TASK INSTRUCTIONS
Check each line of the material for "will" and report how many lines have it, with nothing added.

-- -- --

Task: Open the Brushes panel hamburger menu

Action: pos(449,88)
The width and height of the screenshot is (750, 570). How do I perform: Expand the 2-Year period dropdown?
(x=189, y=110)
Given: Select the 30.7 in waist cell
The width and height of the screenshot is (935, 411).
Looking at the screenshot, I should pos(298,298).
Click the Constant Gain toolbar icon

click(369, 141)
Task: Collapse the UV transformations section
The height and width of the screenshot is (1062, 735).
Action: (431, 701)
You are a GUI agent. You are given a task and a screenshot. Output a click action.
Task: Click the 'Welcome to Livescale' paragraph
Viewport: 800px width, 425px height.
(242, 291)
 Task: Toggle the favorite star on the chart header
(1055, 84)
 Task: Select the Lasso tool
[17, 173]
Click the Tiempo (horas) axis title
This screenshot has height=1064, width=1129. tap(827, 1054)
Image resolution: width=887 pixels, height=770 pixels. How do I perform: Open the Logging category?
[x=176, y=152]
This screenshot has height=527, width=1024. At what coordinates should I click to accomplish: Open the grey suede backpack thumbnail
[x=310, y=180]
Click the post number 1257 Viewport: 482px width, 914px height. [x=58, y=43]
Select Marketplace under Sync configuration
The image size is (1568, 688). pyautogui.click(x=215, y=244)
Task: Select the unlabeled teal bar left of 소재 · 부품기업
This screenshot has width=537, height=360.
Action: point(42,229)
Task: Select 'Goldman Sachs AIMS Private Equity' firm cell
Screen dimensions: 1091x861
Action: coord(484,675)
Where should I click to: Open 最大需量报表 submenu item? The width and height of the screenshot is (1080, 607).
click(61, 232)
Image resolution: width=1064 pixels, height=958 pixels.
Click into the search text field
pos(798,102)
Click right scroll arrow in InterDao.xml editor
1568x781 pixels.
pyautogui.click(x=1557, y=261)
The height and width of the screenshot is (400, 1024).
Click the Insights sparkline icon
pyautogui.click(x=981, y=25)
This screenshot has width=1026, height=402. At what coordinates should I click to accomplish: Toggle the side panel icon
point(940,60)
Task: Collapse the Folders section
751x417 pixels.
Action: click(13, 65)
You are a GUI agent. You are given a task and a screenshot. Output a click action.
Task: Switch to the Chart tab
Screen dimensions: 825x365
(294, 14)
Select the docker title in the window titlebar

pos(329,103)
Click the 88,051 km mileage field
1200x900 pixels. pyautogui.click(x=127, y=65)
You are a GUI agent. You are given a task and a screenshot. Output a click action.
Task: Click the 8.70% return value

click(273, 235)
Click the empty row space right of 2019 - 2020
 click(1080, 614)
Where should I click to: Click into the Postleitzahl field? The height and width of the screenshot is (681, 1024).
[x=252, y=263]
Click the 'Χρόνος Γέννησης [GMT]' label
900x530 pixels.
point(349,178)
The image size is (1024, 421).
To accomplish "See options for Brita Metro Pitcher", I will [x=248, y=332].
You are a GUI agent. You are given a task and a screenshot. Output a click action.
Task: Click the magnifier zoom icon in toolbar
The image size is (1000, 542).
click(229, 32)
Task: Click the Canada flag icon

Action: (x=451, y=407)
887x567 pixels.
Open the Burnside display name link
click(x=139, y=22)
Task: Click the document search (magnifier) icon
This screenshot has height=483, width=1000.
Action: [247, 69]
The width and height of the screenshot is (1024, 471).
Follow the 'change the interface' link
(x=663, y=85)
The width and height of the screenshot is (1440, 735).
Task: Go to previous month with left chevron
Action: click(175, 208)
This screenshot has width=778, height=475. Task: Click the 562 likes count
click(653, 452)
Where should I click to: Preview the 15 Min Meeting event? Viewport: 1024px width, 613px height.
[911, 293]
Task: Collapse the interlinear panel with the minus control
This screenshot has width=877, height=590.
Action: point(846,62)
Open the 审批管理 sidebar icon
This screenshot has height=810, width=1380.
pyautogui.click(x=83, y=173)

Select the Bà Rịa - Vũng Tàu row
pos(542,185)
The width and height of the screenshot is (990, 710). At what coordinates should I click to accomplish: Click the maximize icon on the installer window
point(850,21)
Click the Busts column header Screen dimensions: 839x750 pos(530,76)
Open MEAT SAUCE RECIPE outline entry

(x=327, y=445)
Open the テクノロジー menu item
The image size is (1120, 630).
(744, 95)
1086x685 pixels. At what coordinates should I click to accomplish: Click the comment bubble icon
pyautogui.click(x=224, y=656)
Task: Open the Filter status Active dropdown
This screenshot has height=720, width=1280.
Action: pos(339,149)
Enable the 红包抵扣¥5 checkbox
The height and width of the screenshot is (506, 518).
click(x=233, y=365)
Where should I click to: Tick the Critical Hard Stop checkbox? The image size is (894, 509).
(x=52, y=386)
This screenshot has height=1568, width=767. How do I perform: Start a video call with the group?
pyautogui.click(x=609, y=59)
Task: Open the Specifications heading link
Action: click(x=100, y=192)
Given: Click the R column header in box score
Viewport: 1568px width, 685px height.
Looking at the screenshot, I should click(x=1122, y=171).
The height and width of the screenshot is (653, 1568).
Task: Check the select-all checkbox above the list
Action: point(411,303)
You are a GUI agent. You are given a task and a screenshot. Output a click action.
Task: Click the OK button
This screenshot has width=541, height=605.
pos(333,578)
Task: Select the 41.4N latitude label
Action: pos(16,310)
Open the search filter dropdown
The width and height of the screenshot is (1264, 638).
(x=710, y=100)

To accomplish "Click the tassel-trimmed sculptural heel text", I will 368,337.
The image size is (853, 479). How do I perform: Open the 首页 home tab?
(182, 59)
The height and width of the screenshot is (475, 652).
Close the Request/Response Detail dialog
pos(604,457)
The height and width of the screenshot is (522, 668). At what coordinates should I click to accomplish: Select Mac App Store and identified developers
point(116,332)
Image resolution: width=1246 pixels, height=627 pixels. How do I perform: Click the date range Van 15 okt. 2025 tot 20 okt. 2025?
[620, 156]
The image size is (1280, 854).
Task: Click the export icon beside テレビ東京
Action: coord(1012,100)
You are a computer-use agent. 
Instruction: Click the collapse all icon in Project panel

-- -- --

ANSWER AREA
2